So it’s all hearsay? My card doesn’t “frequently” throttle, it always stays between 2800-2850.
And again the people who have hardware control over voltages and PL have gone above 3300, and I’ve heard of nothing about throttling behavior and artifacts related to a hardware defect we will never have proof of.
No shot they were going to release a 7900XTX that was 10% below 4090 while drawing 500-600w
Sigh
I'm going to explain this in the simplest sequence of events possible.
AMD designed RDNA 3.
They tested RDNA 3.
The found a serious artifacting problem that showed up hours into using the cards.
They made a "shitty fix" that stopped the artifacting problem.
The shitty fix stayed in the cards and they went to sale and reviews with the shitty fix in.
The shitty fix is now in your card.
Navi 32, Navi 40, and all other RDNA cards, either will have a proper fix, either don't need it (Navi 33 is monolithic).
The shitty fix can be a throttling, a re-sync between MCD/GCD, a this, a that, a those, we don't know, enter the AMD building, take a dev hostage at knifepoint, demand to know to them. We're not aware of the details of a big corporation's back kitchen.
What the rumour says is that the shitty fix is in for Navi 31 alone, and will not be necessary for later Navis.
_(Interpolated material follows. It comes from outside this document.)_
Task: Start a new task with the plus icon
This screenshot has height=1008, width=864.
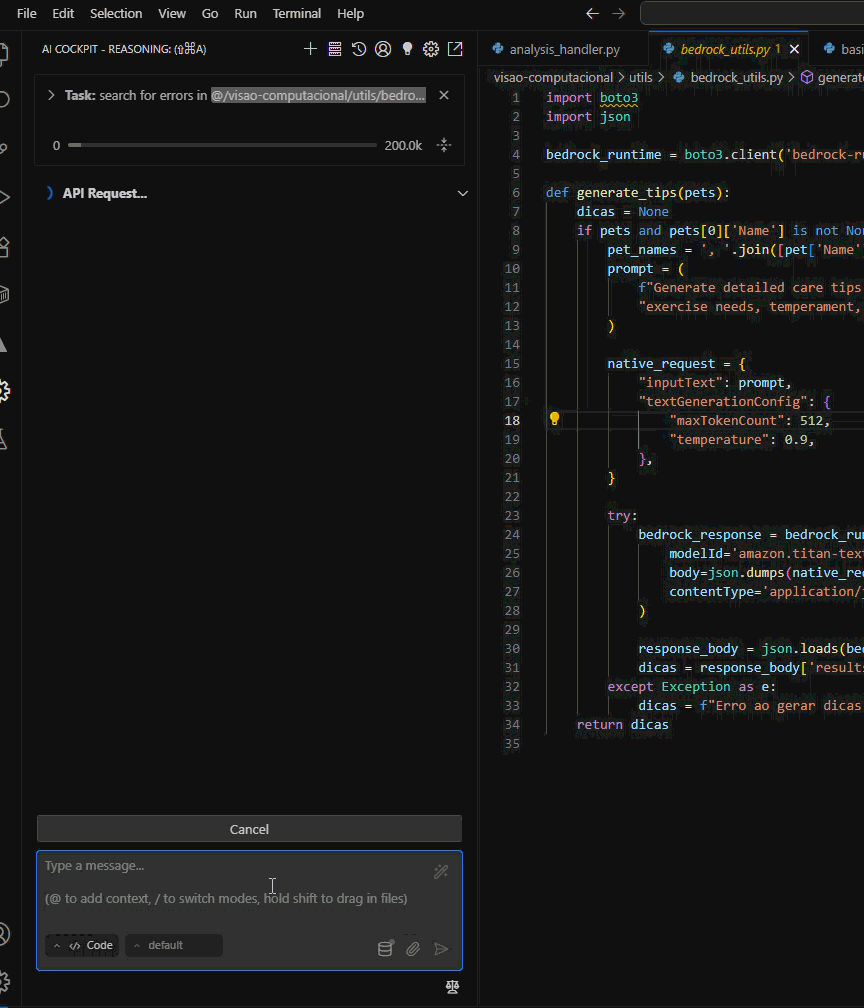Action: tap(310, 48)
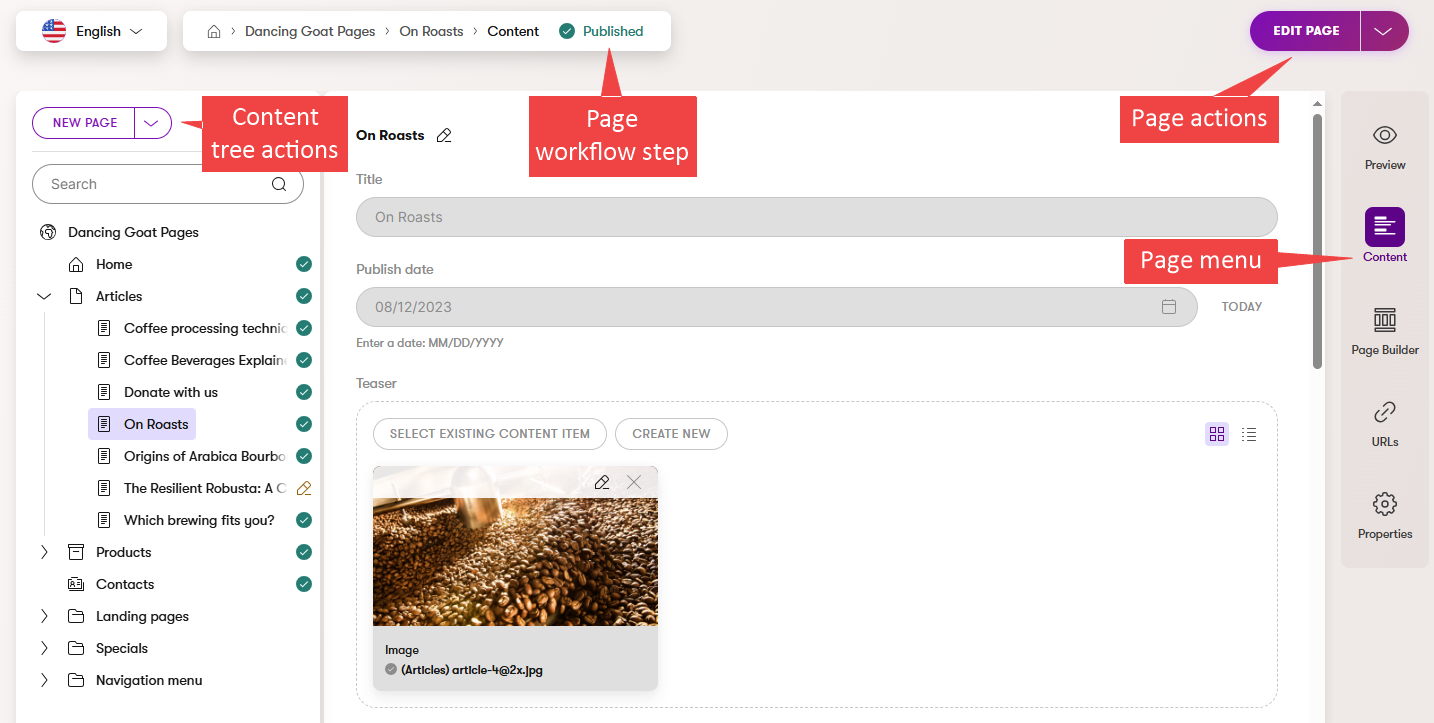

Which makes me say that since months have passed, and that elusive "Big FineWine moment" where we expected that a driver update would take the cards from a somewhat paltry 35% perf improvement to the promised 50%, will probably not come. Because it's been months, and it may be months yet, and AMD has really little value in investing however many months to fix a problem that ultimately hits only certain cards.
I was under the original impression that Navi 31 had some driver issues and would HAVE to fix them because whatever wasn't fixed with the first chiplet design would go into later gens.
I have now been told that actually, no. So I'm surmising that AMD will probably not fix it and just happily move on to RDNA 4 with the fix in the silicon itself.